Regardless of the reasons, using bug numbers as a direct measure of individual performance is ridiculous. There are simply too many variables in bug metrics to use these measures in any form of comparative analysis for performance. Consider a team of testers of equal skills, experience and domain knowledge there are several factors that affect the number of defects or defect resolutions such as:

· Complexity –the complexity coefficient for a feature area under test impacts risk. For example a feature with a high code complexity measure has higher risk and may have a greater number of potential defects as compared to a feature with a lower code complexity measure.

· Code maturity – a product or feature with a more mature code base may have less defects than a newer product or feature.

· Defect density – a new developer may inject more defects than an experienced developer. A developer that performs code reviews and unit tests will likely produce less defects in their area as compared to a developer who simply throws his or her code over the wall. Are defect density ratios used to normalize bug counts?

· Initial design – if the customer needs are not well understood, or if the requirements are not thought out before the code is written then there will likely be lots of changes. Changes in code are more likely to produce defects as compared to ‘original’ code.
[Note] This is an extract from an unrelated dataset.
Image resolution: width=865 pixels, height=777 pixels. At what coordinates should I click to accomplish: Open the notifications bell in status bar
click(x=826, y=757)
Attempting to use bug counts as performance indicators must also take into account the relative value of reported defects. For example, surely more severe issues such as data loss are given more weight compared to simple UI problems such as a misspelled word. And we all know the sooner defects are detected the cheaper they are in the grand scheme of things. So, defects reported earlier are certainly valued more than defects reported later in the cycle. Also, we all know that not all defects will be fixed. Some defects reported by testers will be postponed, some will simply will not be fixed, and others may be resolved as “by design.” A defect that the management team decides not to fix is still a defect! Just because the management team decides not of fix the problem doesn’t totally negate the value of the bug.

The bottom line is that using bug metrics to analyze trends is useful, but using them to assess individual performance or comparative performance among testers is absurd. Managers who continue to use bug count as performance indicators are simply lazy, or don’t understand testing well enough to evaluate key performance indicators of professional testers.